* Task prompt
Exactly reproduce the lines of the listing below from the one containing "The height and width of the screenshot is (890, 1213)." through the one containing "the Uninstall Device". Skip the images.

### Exercise materials ###

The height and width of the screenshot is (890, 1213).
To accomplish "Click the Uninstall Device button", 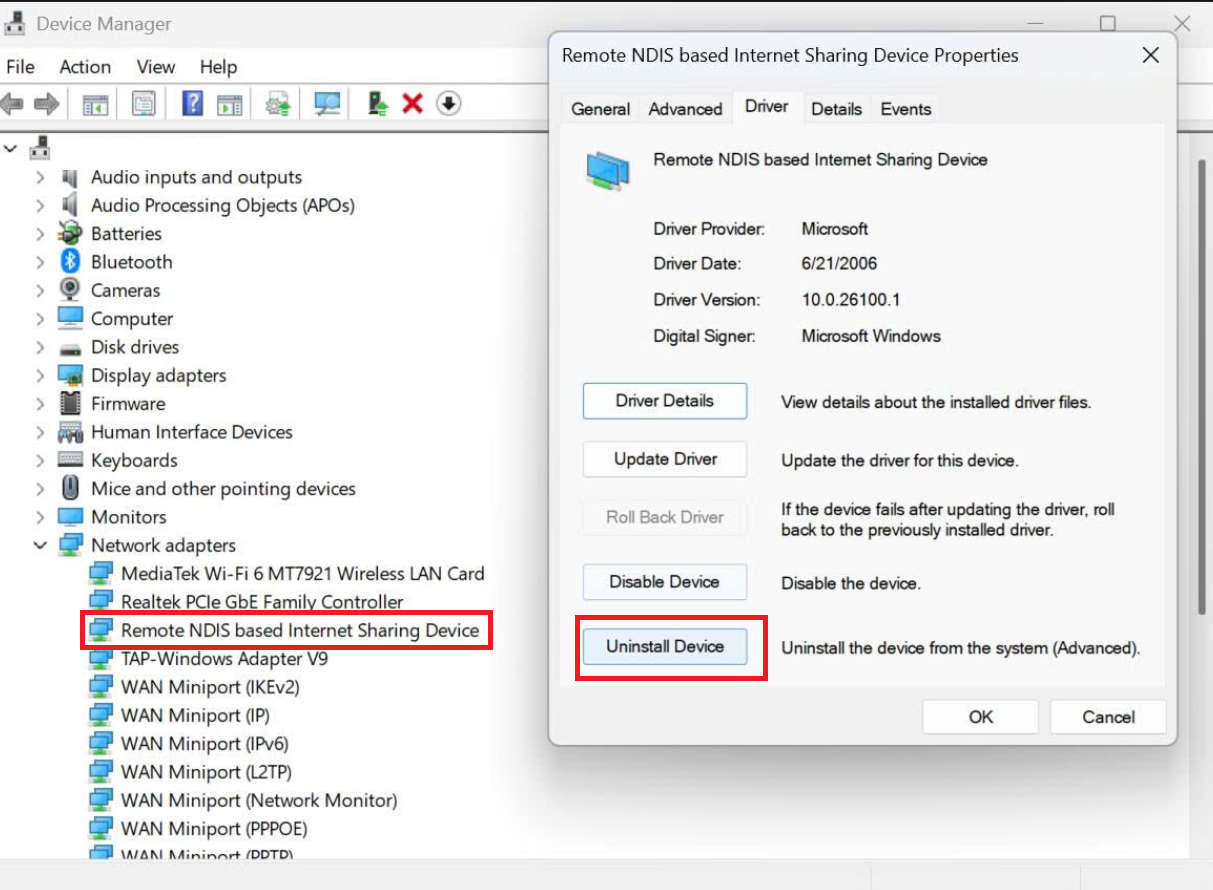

###
### Exercise materials ###

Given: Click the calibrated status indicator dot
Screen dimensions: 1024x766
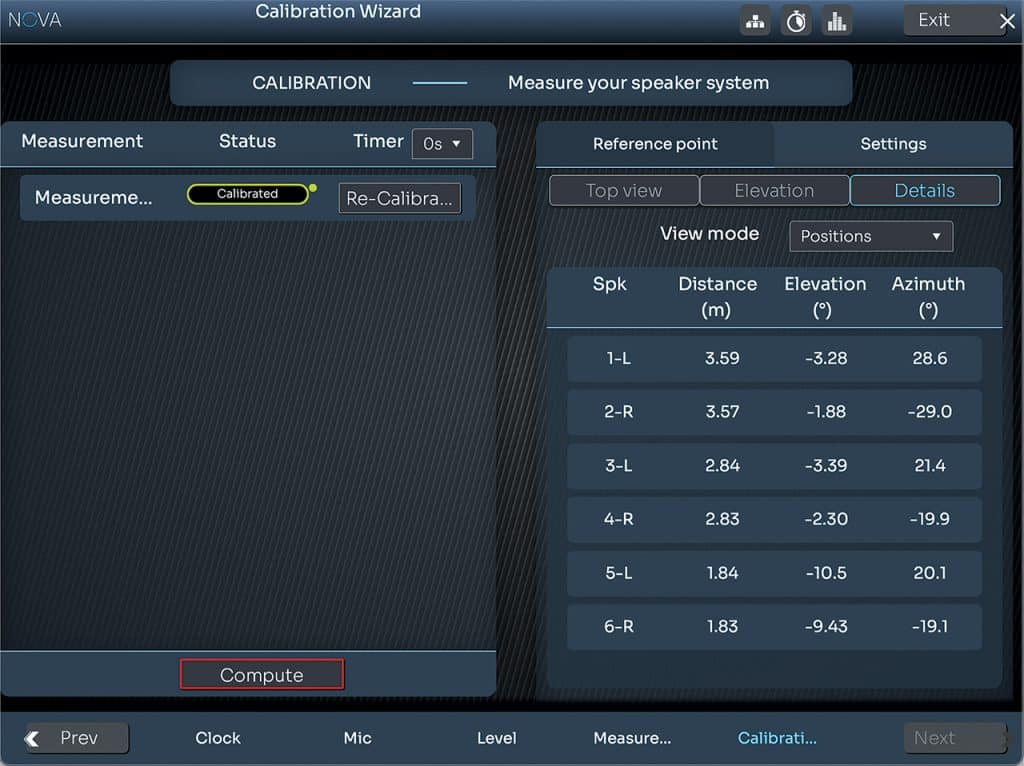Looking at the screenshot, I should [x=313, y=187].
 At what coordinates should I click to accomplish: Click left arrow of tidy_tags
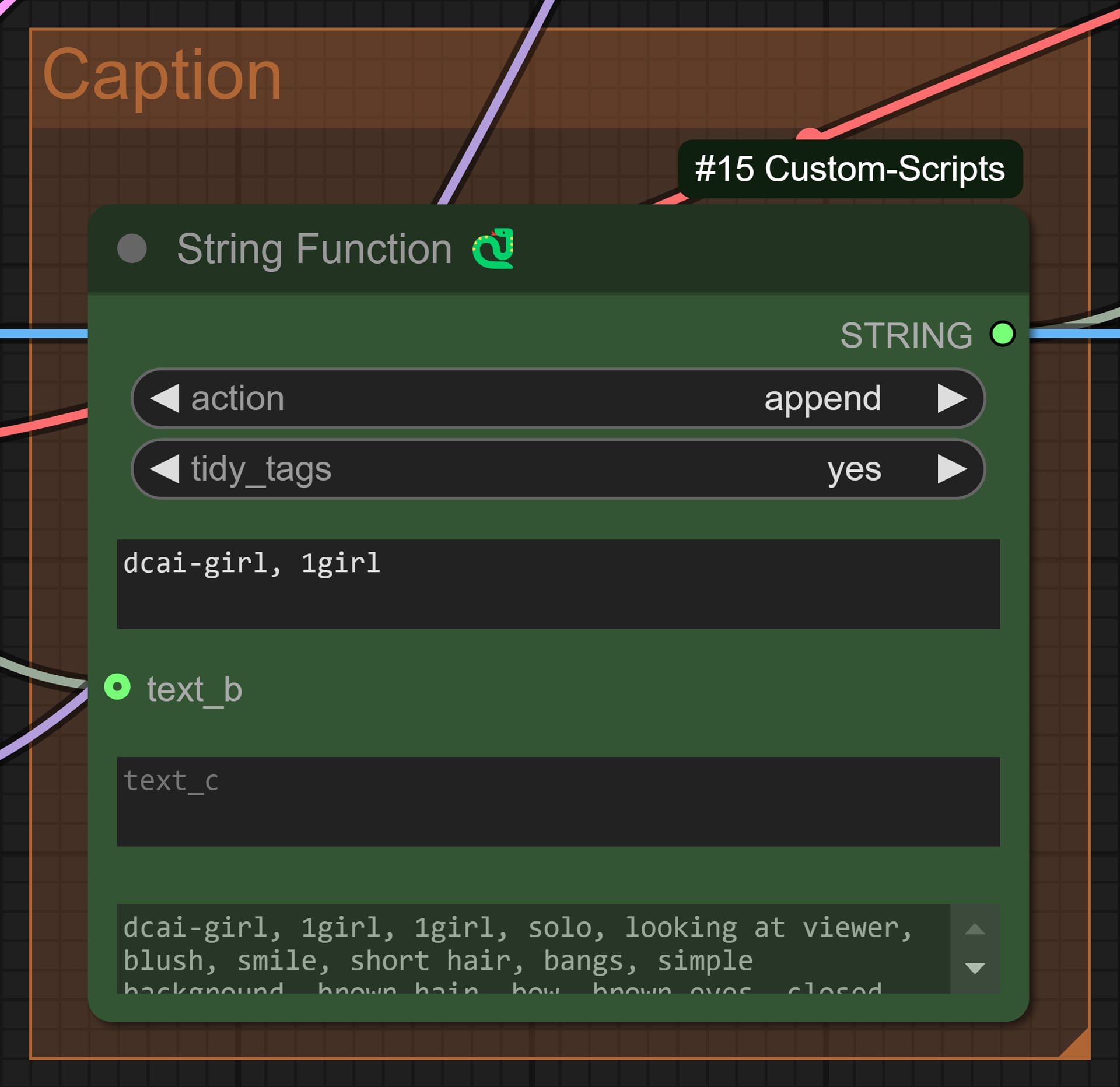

###
### Exercise materials ###

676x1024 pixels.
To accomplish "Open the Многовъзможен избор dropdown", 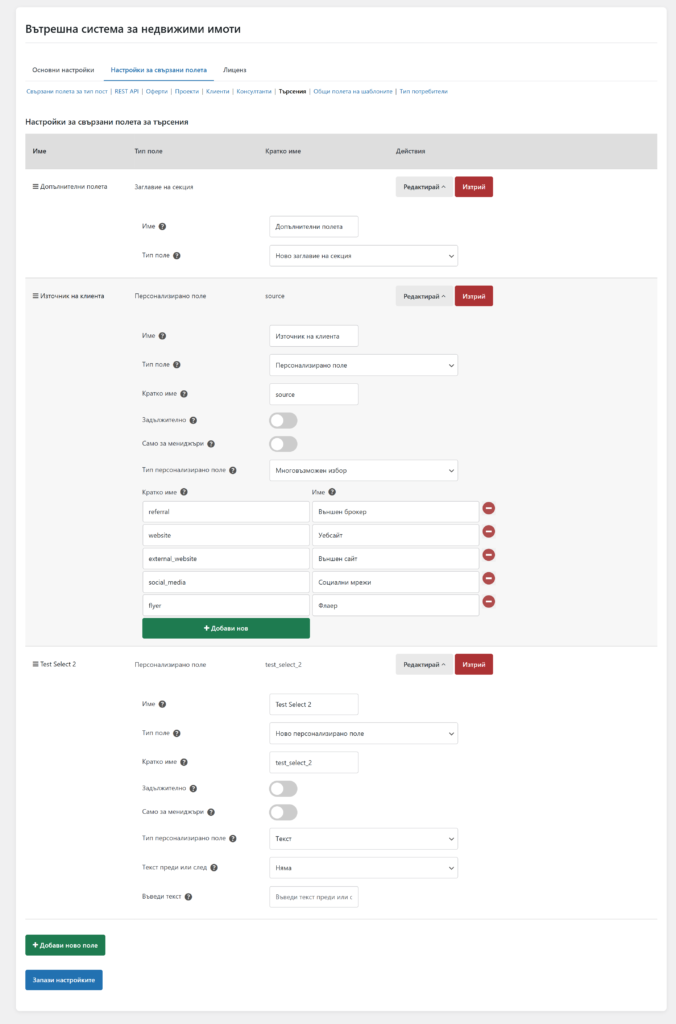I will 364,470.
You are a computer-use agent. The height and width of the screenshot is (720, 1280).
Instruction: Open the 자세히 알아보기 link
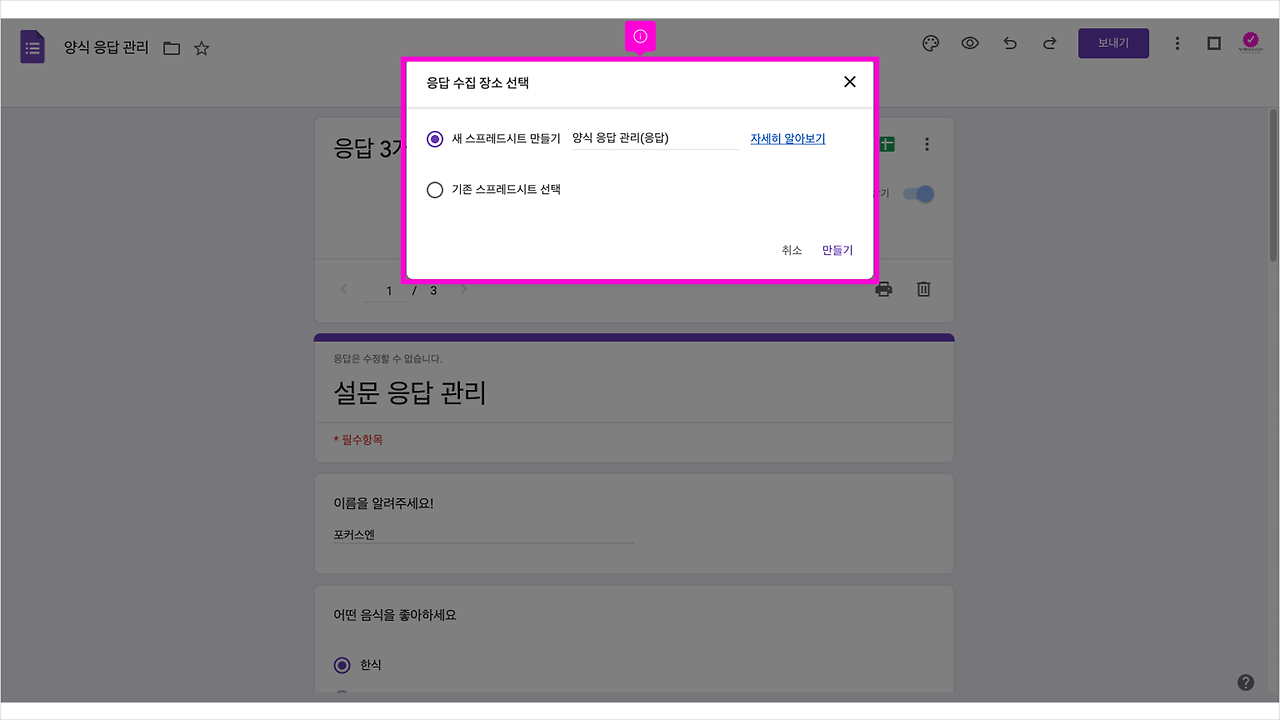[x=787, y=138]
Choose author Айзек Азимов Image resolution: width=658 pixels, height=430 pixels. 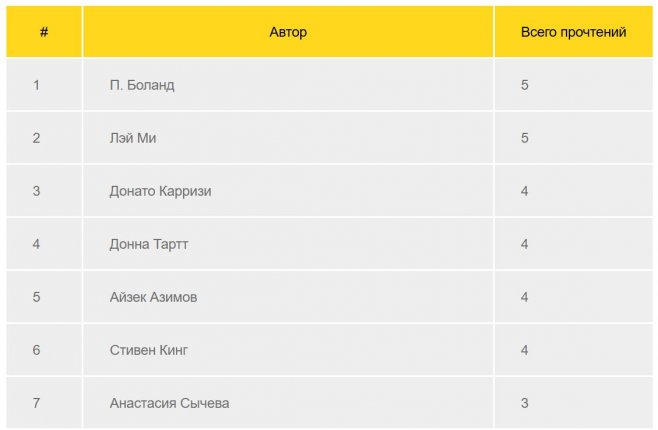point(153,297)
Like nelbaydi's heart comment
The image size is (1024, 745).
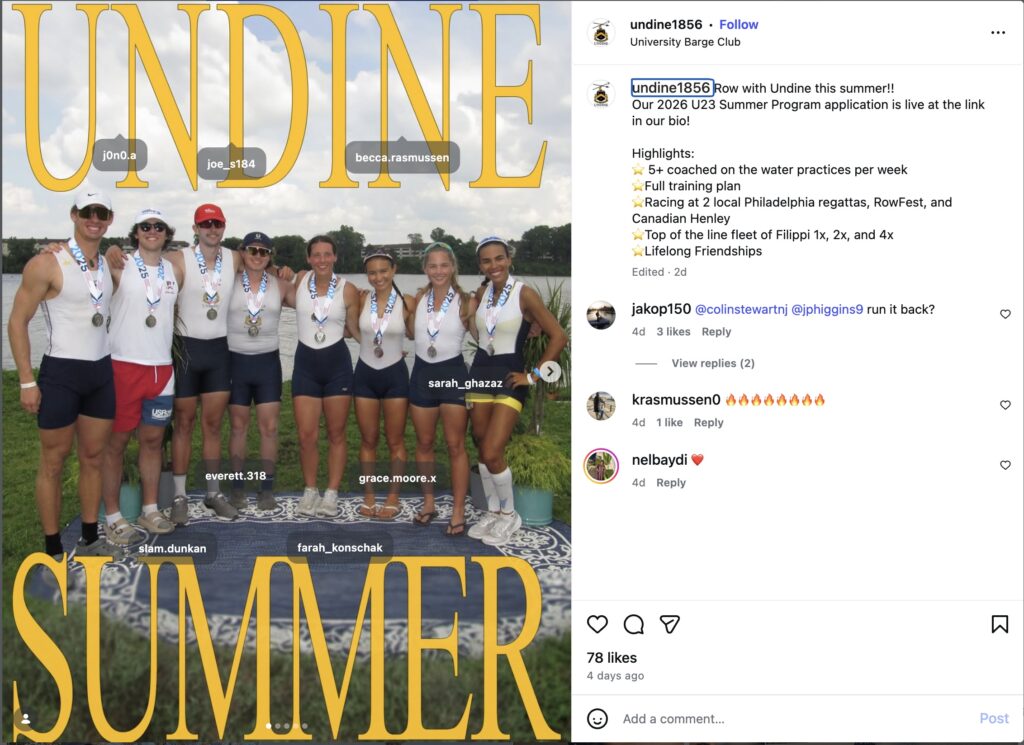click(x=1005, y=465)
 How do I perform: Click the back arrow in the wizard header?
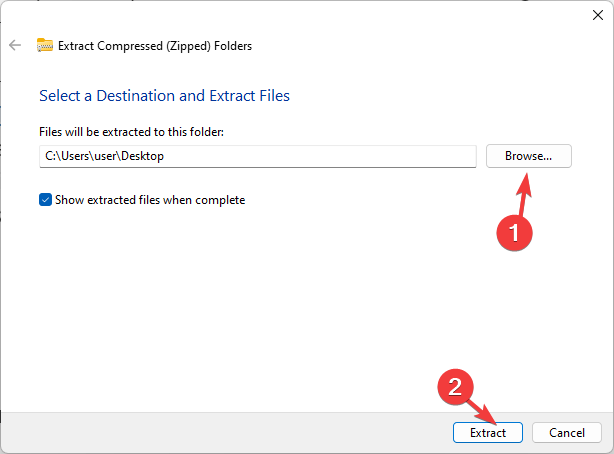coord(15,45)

###

* Result of this exercise
The height and width of the screenshot is (890, 1213).
To accomplish "Click the Uninstall Device button", 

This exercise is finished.